> [WORK INSTRUCTIONS]
Write out the lines below word for word, but leave the pictures out.

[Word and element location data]
"""

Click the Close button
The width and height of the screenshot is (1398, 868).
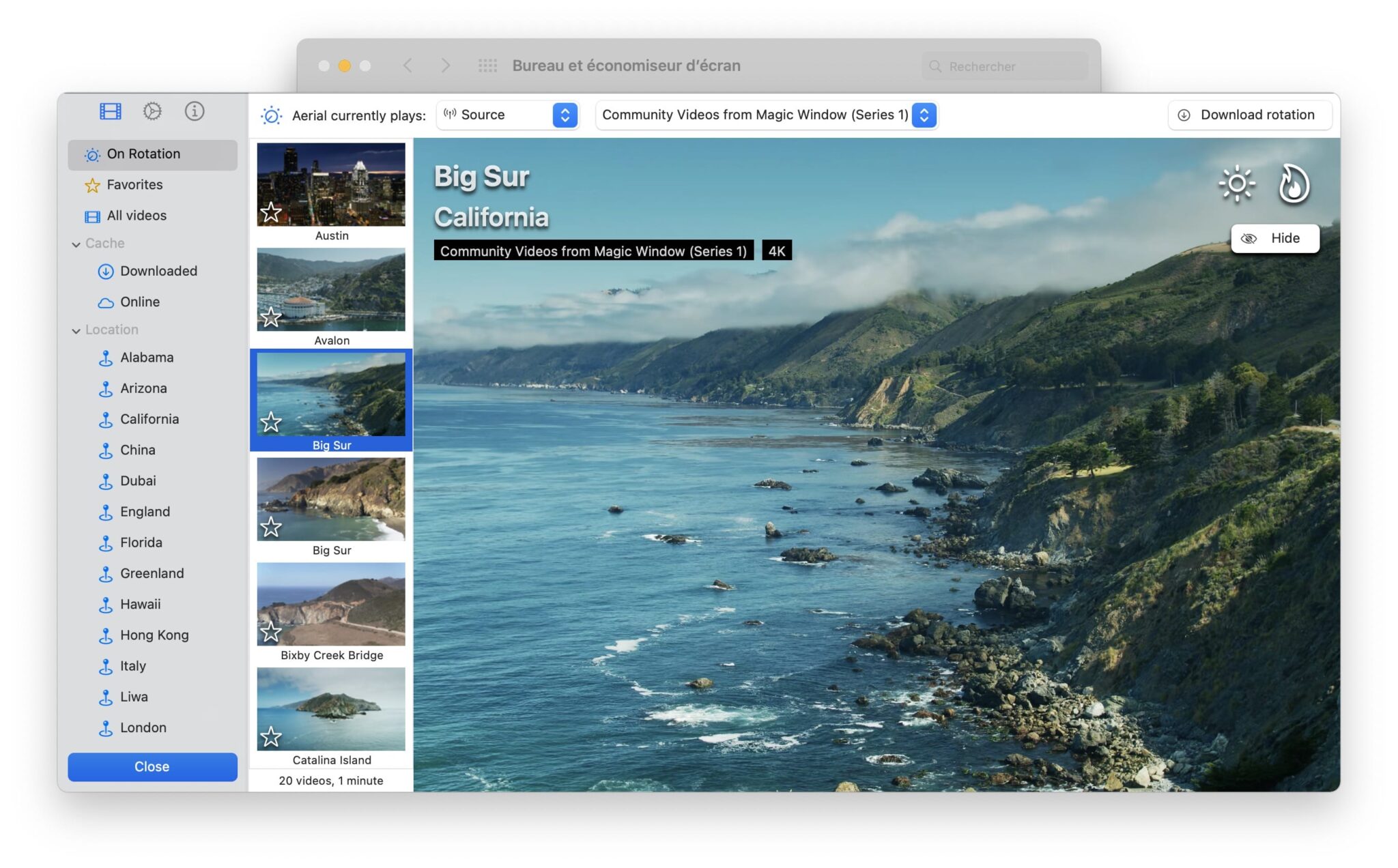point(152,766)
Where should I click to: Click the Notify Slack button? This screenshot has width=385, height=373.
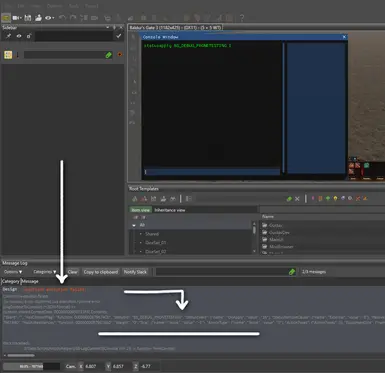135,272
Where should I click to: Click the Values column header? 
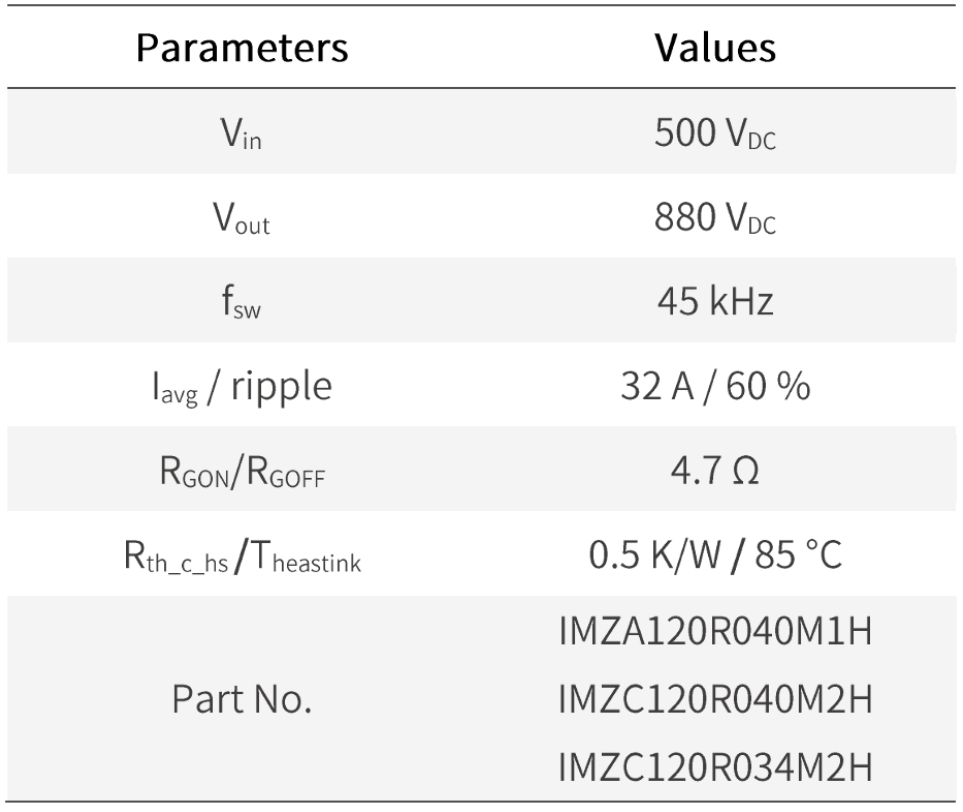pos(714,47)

"""

> [RESPONSE TO THIS EXERCISE]
Click the Close button
The width and height of the screenshot is (1398, 868).
point(152,766)
Where should I click to: Click the Notify Slack button? This screenshot has width=385, height=373.
135,272
Where should I click to: Click the Values column header? 
pos(714,47)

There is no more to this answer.